Krzysztof Bosak: Nie przejawialiśmy emocji wobec sondaży, gdy wzrastało poparcie dla Konfederacji i Sławomira Mentzena
Poseł Konfederacji odniósł się do notowań Mentzena, które wskazują, że jego strata do drugiego w sondażach Karola Nawrockiego nie jest tak mała, jak miesiąc temu. – Uważamy, że wsparcie dla Konfederacji oraz Sławomira Mentzena rosło, jednak nie ekscytowaliśmy się, gdy osiągnęło ono szczyty.
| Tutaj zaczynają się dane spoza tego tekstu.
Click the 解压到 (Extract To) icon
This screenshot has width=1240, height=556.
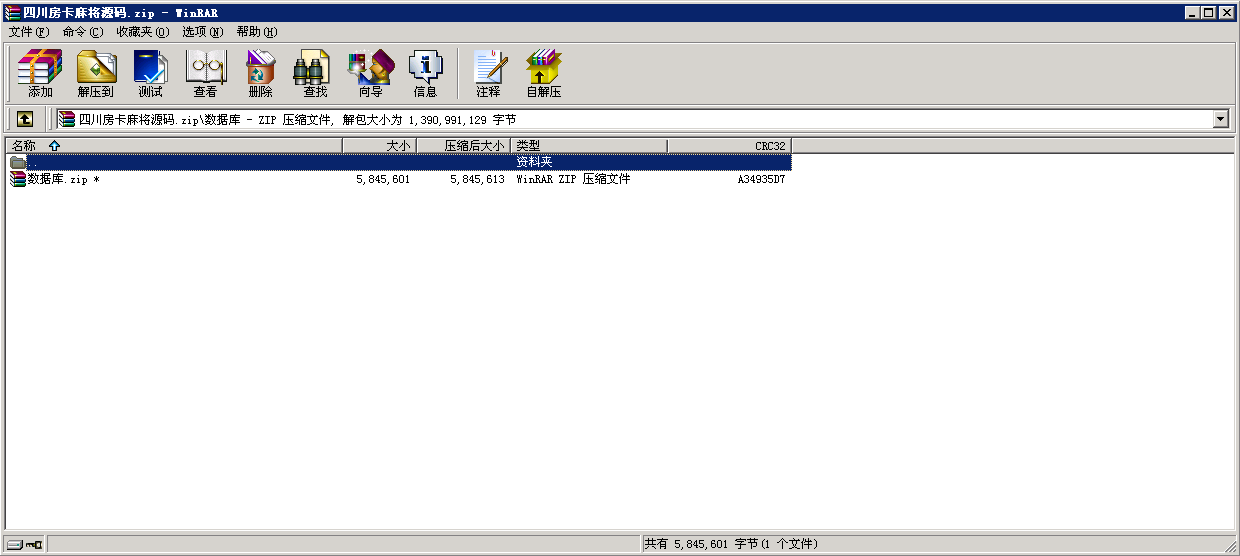point(96,74)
Takie było ustalenie w sztabie, aby nie wpadać w euforię. Dwukrotnie zdarzyło się, że sondaże były obiecujące, a w dniu wyborów doświadczaliśmy zimnego prysznica. Wierzymy, że Mentzen ma szansę na dostanie się do drugiej tury i pokonanie Trzaskowskiego – powiedział.
Bosak zwrócił uwagę, że wspierany przez PiS Karol Nawrocki kopiuje kampanię Konfederacji. Zauważył wykorzystanie hasła „Po pierwsze Polska, po pierwsze Polacy”. – To wprost jest hasło z naszego kongresu Ruchu Narodowego sprzed kilku lat. Sam to wymyślałem. Z drugiej strony hasło Trzaskowskiego, „Cała Polska naprzód”, przypomina moje hasło wyborcze „Naprzód Polsko” – zauważył.
– Nie mam pretensji, byle później działali zgodnie z tymi hasłami, a nie traktowali tego jako marketing polityczny – dodał.